Project description:Panax stipuleanatus (Araliaceae) is an endangered and medicinally important plant endemic to China. However, phylogenetic relationships within the genus Panax have remained unclear. In this study, we sequenced the complete plastome of P. stipuleanatus and included previously reported Panax plastomes to better understand the relationships between species and plastome evolution within the genus Panax. The plastome of P. stipuleanatus is 156,069 base pairs (bp) in length, consisting of a pair of inverted repeats (IRs, each 25,887 bp) that divide the plastome into a large single copy region (LSC, 86,126 bp) and a small single copy region (SSC, 8169 bp).
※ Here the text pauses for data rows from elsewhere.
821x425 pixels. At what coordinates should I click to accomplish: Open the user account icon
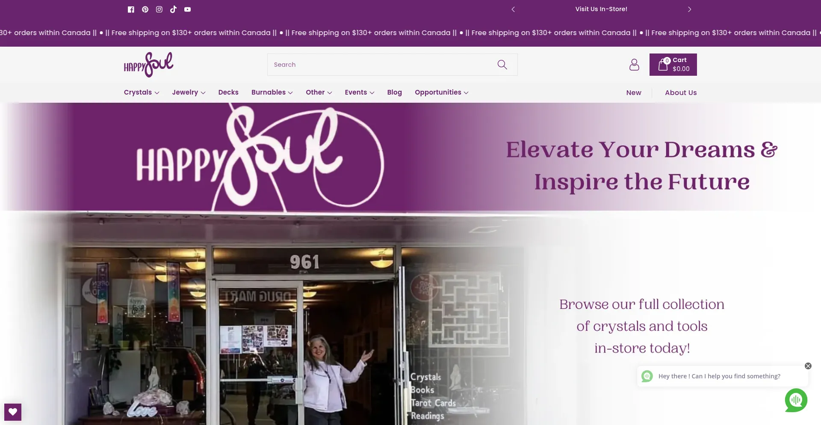(634, 65)
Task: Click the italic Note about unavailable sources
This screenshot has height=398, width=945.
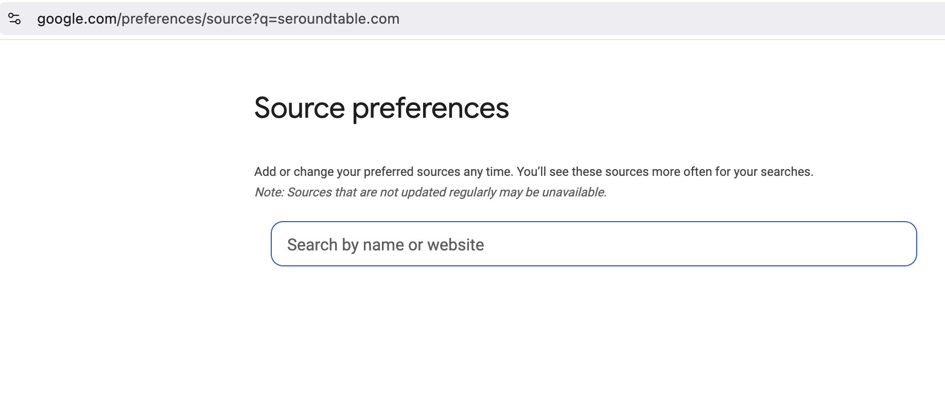Action: (x=430, y=192)
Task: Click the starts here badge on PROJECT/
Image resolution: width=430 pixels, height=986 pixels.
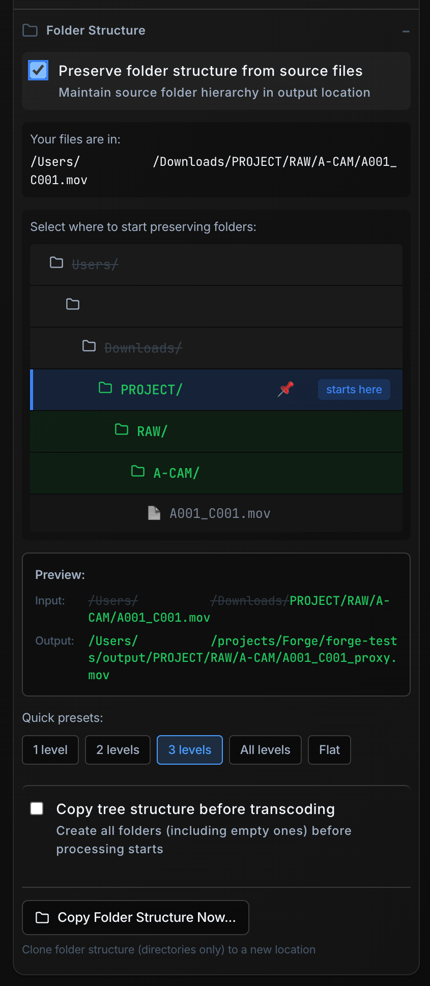Action: click(x=353, y=389)
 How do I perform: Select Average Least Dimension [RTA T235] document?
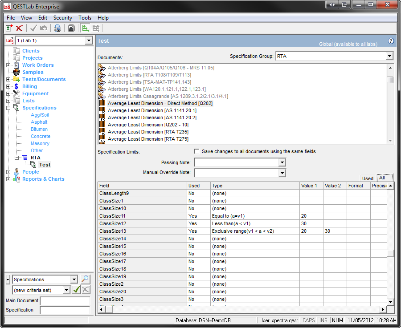(142, 132)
The plastome contains 114 unigenes (80 protein-coding genes, 30 tRNA genes, and 4 rRNA genes). Comparative analyses indicated that the plastome gene content and order, as well as the expansion/contraction of the IR regions, are all highly conserved within Panax. No significant positive selection in the plastid protein-coding genes was observed across the eight Panax species, suggesting the Panax plastomes may have undergone a strong purifying selection. Our phylogenomic analyses resulted in a phylogeny with high resolution and supports for Panax. Nine protein-coding genes and 10 non-coding regions presented high sequence divergence, which could be useful for identifying different Panax species.